## Try it
Work through the data below and copy out every line where "Expand" is found.

Records from a data collection:
################
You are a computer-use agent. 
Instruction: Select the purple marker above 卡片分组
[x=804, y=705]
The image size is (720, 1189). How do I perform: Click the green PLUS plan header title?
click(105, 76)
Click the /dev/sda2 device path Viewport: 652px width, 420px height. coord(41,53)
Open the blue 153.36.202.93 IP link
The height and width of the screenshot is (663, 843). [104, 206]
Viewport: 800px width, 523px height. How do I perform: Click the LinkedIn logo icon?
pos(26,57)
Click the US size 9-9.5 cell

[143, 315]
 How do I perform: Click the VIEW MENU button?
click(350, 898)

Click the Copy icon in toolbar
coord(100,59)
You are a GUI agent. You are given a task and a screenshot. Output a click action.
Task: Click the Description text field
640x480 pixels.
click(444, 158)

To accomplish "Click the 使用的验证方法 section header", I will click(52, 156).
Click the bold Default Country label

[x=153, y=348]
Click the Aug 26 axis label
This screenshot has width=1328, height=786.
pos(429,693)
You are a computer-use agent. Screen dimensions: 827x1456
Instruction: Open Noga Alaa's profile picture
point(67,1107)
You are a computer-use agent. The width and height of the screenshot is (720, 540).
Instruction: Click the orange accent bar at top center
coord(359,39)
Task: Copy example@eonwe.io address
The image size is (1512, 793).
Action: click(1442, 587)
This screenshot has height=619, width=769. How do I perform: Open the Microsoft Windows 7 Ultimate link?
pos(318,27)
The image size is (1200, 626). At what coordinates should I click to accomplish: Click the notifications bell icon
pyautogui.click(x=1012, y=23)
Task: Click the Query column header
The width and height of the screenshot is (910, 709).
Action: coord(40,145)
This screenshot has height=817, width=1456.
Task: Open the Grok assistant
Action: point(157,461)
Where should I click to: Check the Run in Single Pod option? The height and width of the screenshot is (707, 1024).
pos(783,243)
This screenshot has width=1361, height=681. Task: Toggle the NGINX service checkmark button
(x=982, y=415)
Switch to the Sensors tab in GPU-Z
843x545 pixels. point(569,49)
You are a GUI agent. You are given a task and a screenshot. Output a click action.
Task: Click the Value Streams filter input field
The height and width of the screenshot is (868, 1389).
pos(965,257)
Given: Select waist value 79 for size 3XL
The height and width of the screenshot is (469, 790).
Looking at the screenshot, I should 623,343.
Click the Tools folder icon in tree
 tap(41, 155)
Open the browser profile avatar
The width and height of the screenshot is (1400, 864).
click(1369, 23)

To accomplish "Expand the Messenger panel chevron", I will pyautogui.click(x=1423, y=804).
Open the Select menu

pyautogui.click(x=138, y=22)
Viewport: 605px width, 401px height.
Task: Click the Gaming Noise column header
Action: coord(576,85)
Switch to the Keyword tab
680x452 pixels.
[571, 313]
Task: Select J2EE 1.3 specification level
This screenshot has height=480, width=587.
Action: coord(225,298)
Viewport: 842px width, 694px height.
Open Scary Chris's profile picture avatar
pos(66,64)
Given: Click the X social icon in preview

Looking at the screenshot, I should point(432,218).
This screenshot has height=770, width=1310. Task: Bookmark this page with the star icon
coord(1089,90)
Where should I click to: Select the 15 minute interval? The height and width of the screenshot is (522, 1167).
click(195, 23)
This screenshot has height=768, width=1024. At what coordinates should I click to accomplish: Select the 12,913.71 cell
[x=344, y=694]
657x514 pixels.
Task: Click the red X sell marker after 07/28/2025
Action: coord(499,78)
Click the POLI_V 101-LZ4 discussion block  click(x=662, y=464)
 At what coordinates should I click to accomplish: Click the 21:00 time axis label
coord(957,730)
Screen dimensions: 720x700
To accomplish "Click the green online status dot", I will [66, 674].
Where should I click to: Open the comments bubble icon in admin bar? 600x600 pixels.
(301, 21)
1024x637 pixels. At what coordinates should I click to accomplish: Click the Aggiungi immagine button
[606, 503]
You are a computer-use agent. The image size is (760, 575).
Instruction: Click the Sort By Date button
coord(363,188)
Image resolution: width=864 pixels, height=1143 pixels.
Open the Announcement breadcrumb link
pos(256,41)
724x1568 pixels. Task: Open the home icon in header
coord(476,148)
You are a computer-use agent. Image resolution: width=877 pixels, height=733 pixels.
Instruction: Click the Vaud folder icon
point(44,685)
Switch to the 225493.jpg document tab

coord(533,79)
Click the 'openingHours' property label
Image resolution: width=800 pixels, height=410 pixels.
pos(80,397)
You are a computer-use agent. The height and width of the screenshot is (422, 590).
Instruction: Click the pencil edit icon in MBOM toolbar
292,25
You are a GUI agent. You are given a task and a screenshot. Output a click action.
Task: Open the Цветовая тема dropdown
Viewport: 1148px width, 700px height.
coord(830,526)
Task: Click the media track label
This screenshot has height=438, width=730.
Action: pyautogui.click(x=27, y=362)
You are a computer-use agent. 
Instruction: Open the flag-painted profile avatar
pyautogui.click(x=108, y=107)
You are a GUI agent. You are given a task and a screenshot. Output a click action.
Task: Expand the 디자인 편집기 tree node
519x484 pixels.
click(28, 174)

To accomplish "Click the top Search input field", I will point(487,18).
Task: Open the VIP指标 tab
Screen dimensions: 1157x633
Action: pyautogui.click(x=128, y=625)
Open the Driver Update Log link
################
## Result of this exercise
To accomplish "Expand the Messenger panel chevron", I will pyautogui.click(x=1423, y=804).
Task: Expand the 디자인 편집기 tree node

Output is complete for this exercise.